A human monoclonal antibody specific for the N terminus of the hepatitis C virus nucleocapsid protein.


PMID 7505020

Abstract

PBMC from a patient with chronic hepatitis C virus (HCV) infection were immortalized with EBV and plated by limiting dilution. Cultures secreting antibodies reactive in a commercial HCV II generation ELISA, which incorporates Ag derived from the nucleocapsid, NS3, and NS4 regions, were repeatedly cloned in the presence of feeder cells and growth factors. Of 23 initially immunoreactive cultures, only one cloned line, designated B12.F8, secreted HCV nucleoprotein-specific IgG1(kappa), whereas no reaction with recombinant polypeptides derived from NS3, NS4, and NS5 regions were documented.

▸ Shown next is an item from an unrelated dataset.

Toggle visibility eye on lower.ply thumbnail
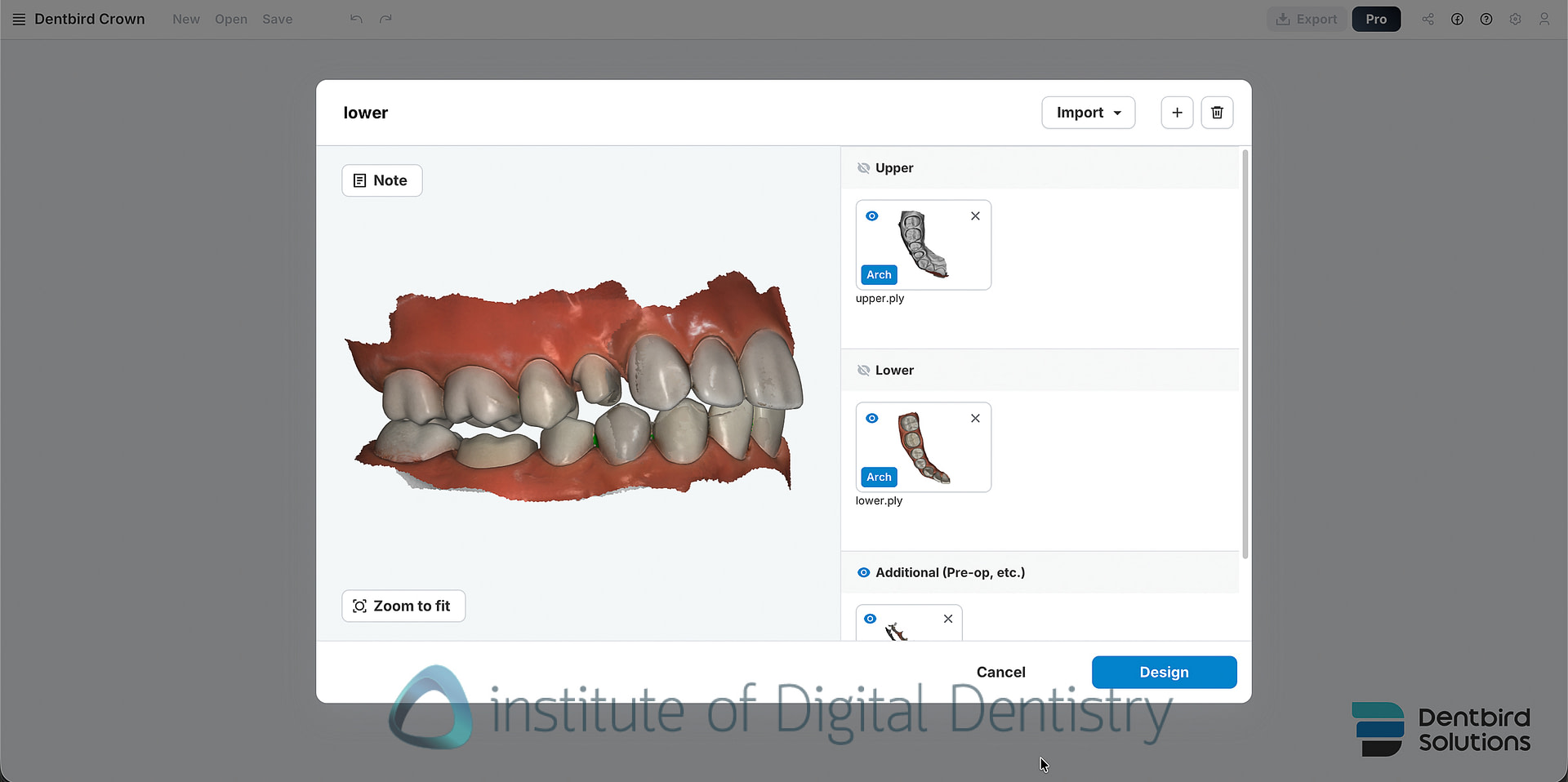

Human mAb (hmAb) B12.F8 was shown to recognize the native HCV nucleoprotein expressed in eukaryotic cells transfected with a core cDNA construct by immunofluorescence. The fine specificity of this hmAb was evaluated using synthetic oligopeptides covering the entire HCV nucleocapsid region. A weak but consistent reactivity was observed by PEPSCAN using a 12-mer encompassing residues 34-45 of the HCV-deduced amino acid sequence. Such weak reactivity is indicative for conformational epitopes and, in concurrence with this assumption, we found that longer peptides from the region containing residues 27-59 were more efficiently recognized and effectively inhibited binding of hmAb B12.F8 to recombinant nucleocapsid protein. Several overlapping immunoreactive fragments from the nucleocapsid region were selected from a random cDNA library consisting of DNase I fragments of recombinant core Ag. Best reactive recombinants were identified within residues 1-78 of the HCV sequence, in agreement with the results obtained using synthetic peptides. Comparative experiments on the fine specificity of sera from HCV-infected patients with anticore antibodies invariably showed recognition of peptides 8-40 and 27-59, as well as recombinant fragments spanning from residues 1 to 73, suggesting that hmAb B12.F8 identifies a major B cell epitope within the immunodominant nucleoprotein amino terminal subregion.